Segment Start: SOURCE PASSAGE

THE SUPREME COURT WILL SOON DECIDE: If a social media censures you for your viewpoint – does that violate the First Amendment? If laws tell Social Media companies they must publish your viewpoint…is the company's First Amendment rights violated?
We all say we want free speech. But if you own a private company can the government tell you what it can and cannot post? Are social media companies the public square…common carriers…or…private companies that can choose their own content?
That is the question before the Supreme Court. In this episode, Bob talks with Supreme Court scholar Eugene Volokh:
Facts of the case
The State of Texas enacted HB 20 to regulate large social media platforms, such as Facebook, X (formerly known as Twitter), and YouTube. The law purports to prohibit large social media platforms from censoring speech based on the viewpoint of the speaker.
NetChoice and the Computer & Communications Industry Association filed a lawsuit against the Attorney General of Texas, challenging two provisions of the law as unconstitutional: (1) Section 7, which prohibits viewpoint-based censorship of users’ posts, except for content that incites criminal activity or is unlawful. (2) Section 2, which requires platforms to disclose how they moderate and promote content, publish an “acceptable use policy,” and maintain a complaint-and-appeal system for their users.

Segment End: SOURCE PASSAGE

### QUESTIONS
1) Answer these from the HB 20 passage:
(a) Who does Bob talk with in this episode?
(b) Which two groups filed the lawsuit against the Attorney General of Texas?
(c) What content is exempt from Section 7's ban on viewpoint-based censorship?
2) Please explain, in one to three sentences, what the two groups claimed about Sections 7 and 2 of the law, based on the HB 20 passage.
The data after this point is separate from the HB 20 passage.

Segment Start: THE DATA

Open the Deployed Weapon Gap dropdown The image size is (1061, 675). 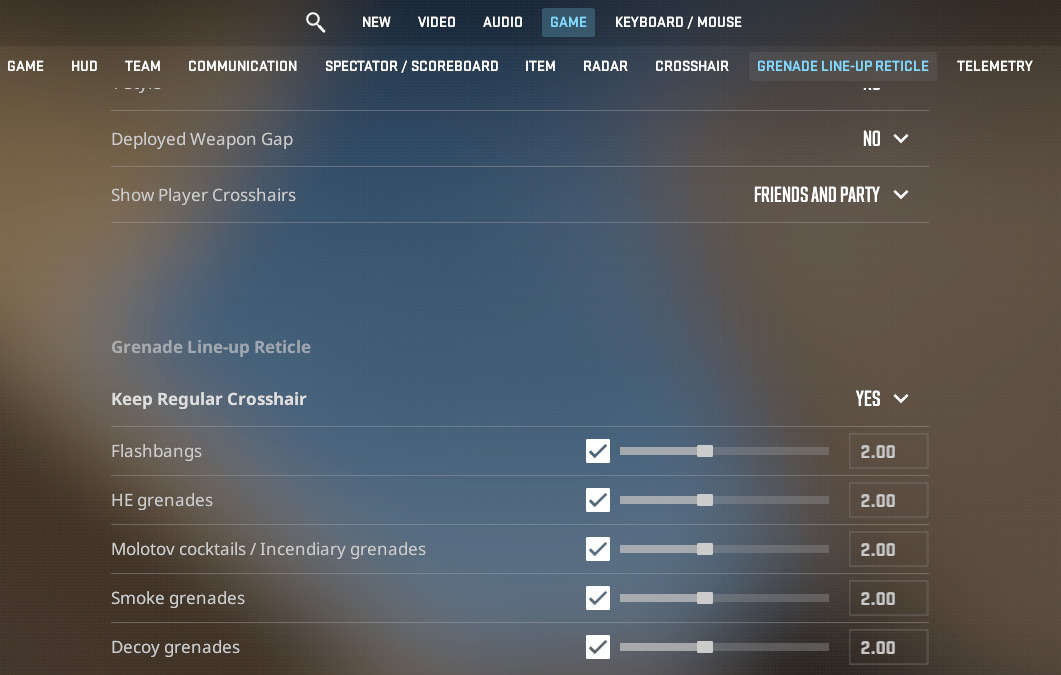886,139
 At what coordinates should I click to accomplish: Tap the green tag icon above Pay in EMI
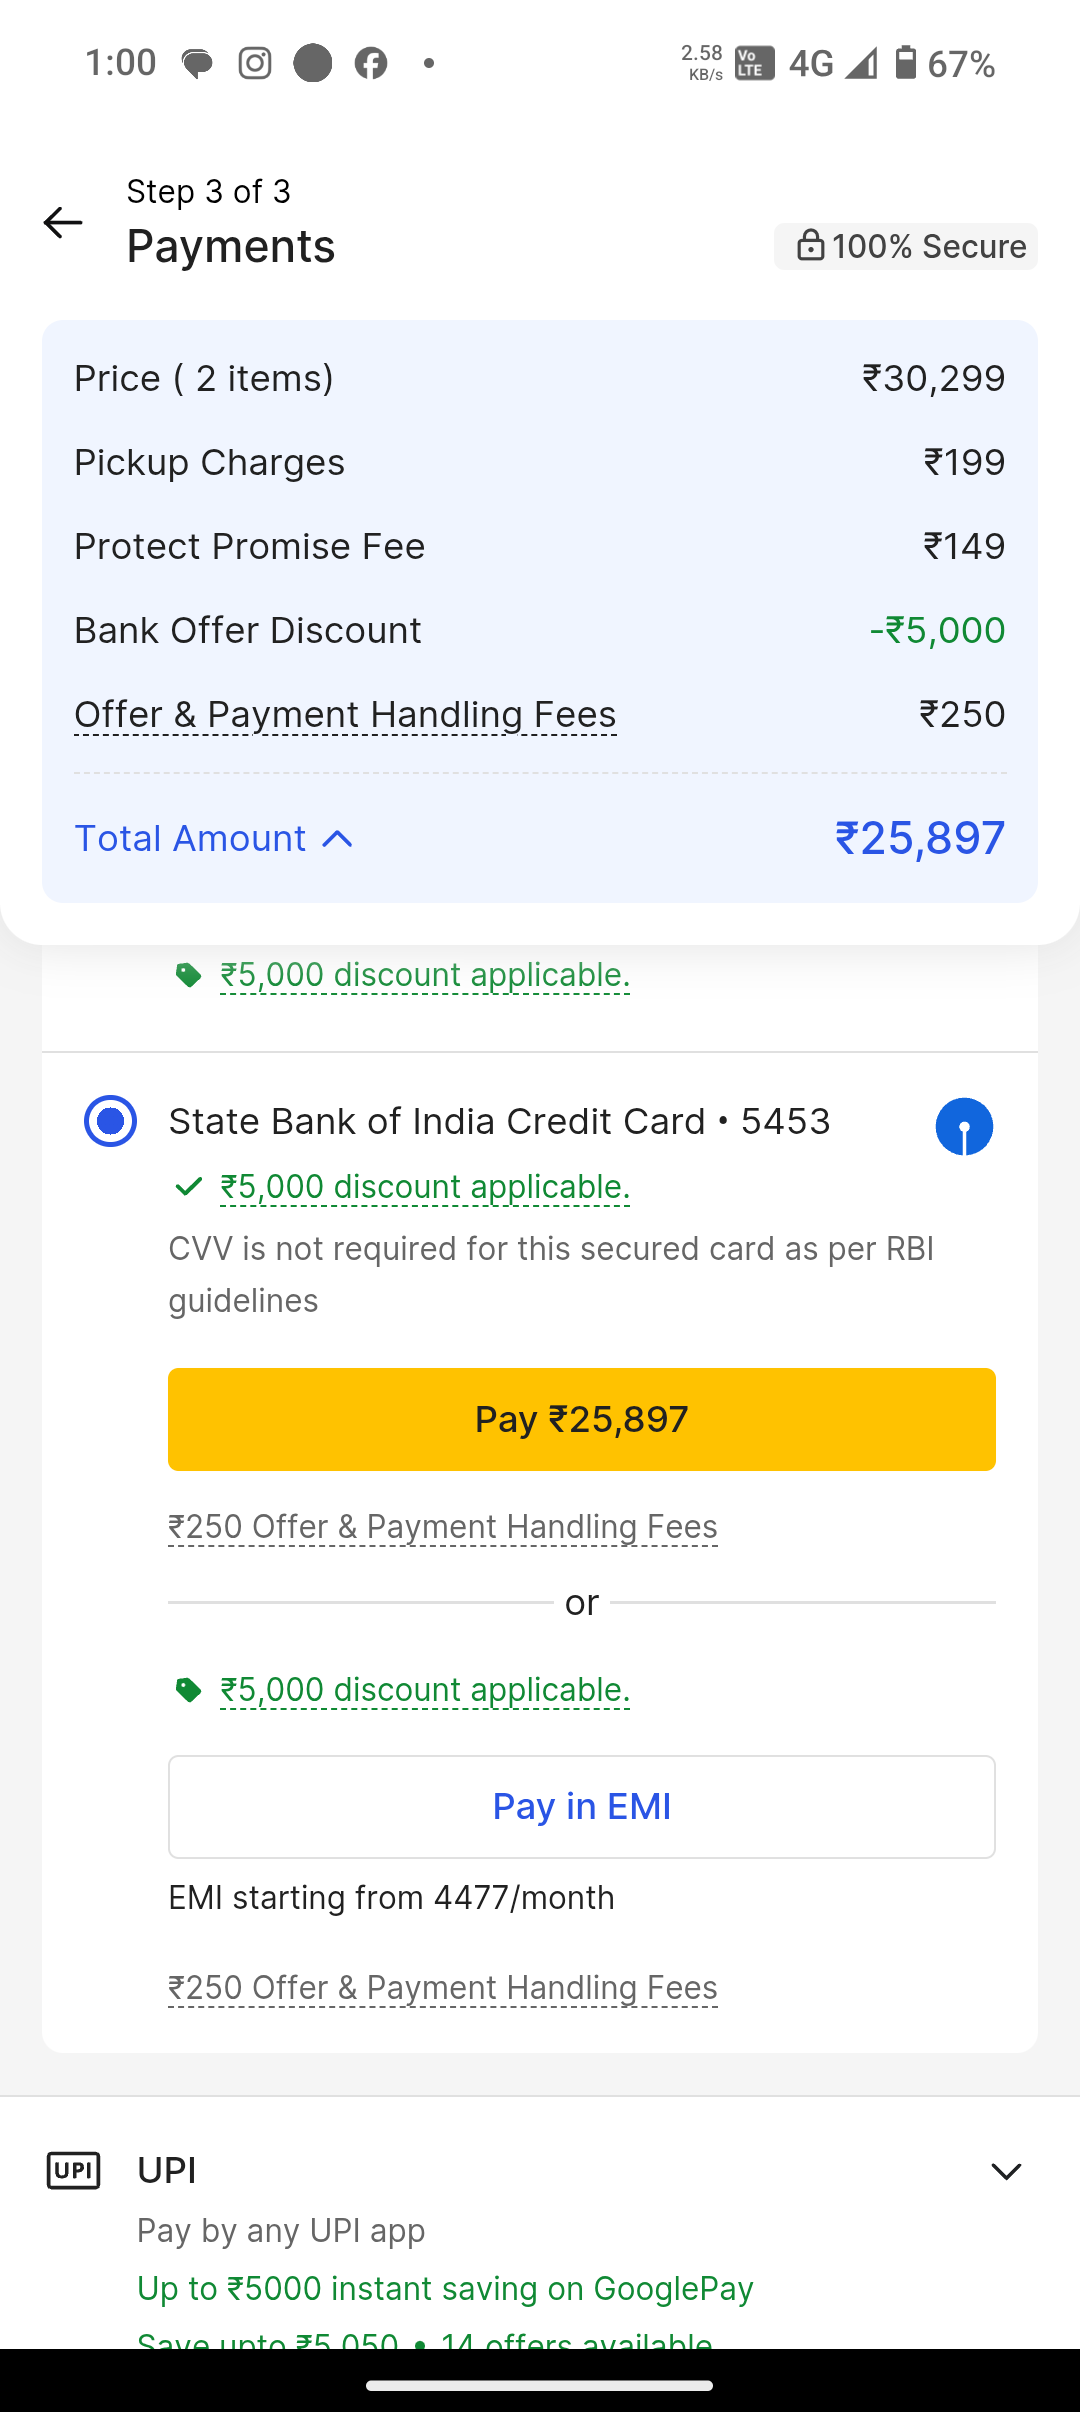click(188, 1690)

Segment End: THE DATA

### ANSWERS FOR EACH ITEM
1)
(a) Supreme Court scholar Eugene Volokh.
(b) NetChoice and the Computer & Communications Industry Association.
(c) Content that incites criminal activity or is unlawful.

2) They claimed that both provisions are unconstitutional. Section 7 prohibits viewpoint-based censorship of users' posts. Section 2 requires platforms to disclose how they moderate and promote content, publish an "acceptable use policy," and maintain a complaint-and-appeal system for users.